I spent few hours last week marking lab reports. Here are few phrases and sentences which caught my attention:
1-Hot water was pouring in the upper calorimeter.
2-The upper calorimeter is well filled with hot water.
3-All the ice is removing in the tube.
4-The difference in temperature was taking.
Goodness!!! I did wonder who is their English teacher. Of course I can't put the blame entirely on their English teacher . So,last two days when I had a chance to meet one of them for an oral test for the lab, I asked her about her 'English problem'. And her answer was 'she has forgotten most of what she had learned'. I was devastated. She has a chance to be in an environment where I could say 95% of her classes are in English. I have no problem to cut her some slack if she studies in a Malay medium environment. She has spent +/- two years at the matrics and complete her 2nd years for an undergraduate courses. I guess she just don't know or don't want to take the advantage.

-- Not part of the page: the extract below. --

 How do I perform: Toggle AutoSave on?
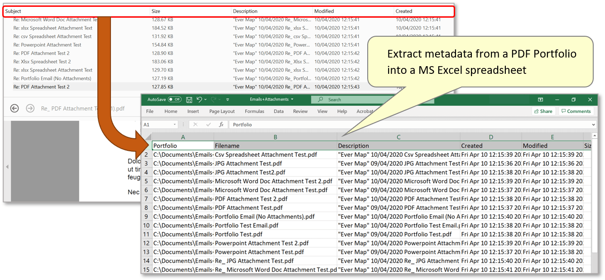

I still remembered my freshman and sophomore years at PPP/ITM Shah Alam (where I was part of American Degree Program students-ADP2). Even though most of my lecturers were Malays, Chinese and Indians whom absolutely knows how to speak Malay, we still conversed in English. It just never occured to me to speak in Malay with them. But most of my students now, they just don't give a damn to practice their English. They'll use Malays even in the classroom. Whenever they have questions, they try not to ask during the lecture, they'll wait until the lecture ended, then they'll ask their questions. I will pretend not to understand whatever they were saying until they speak in English. Hehehe...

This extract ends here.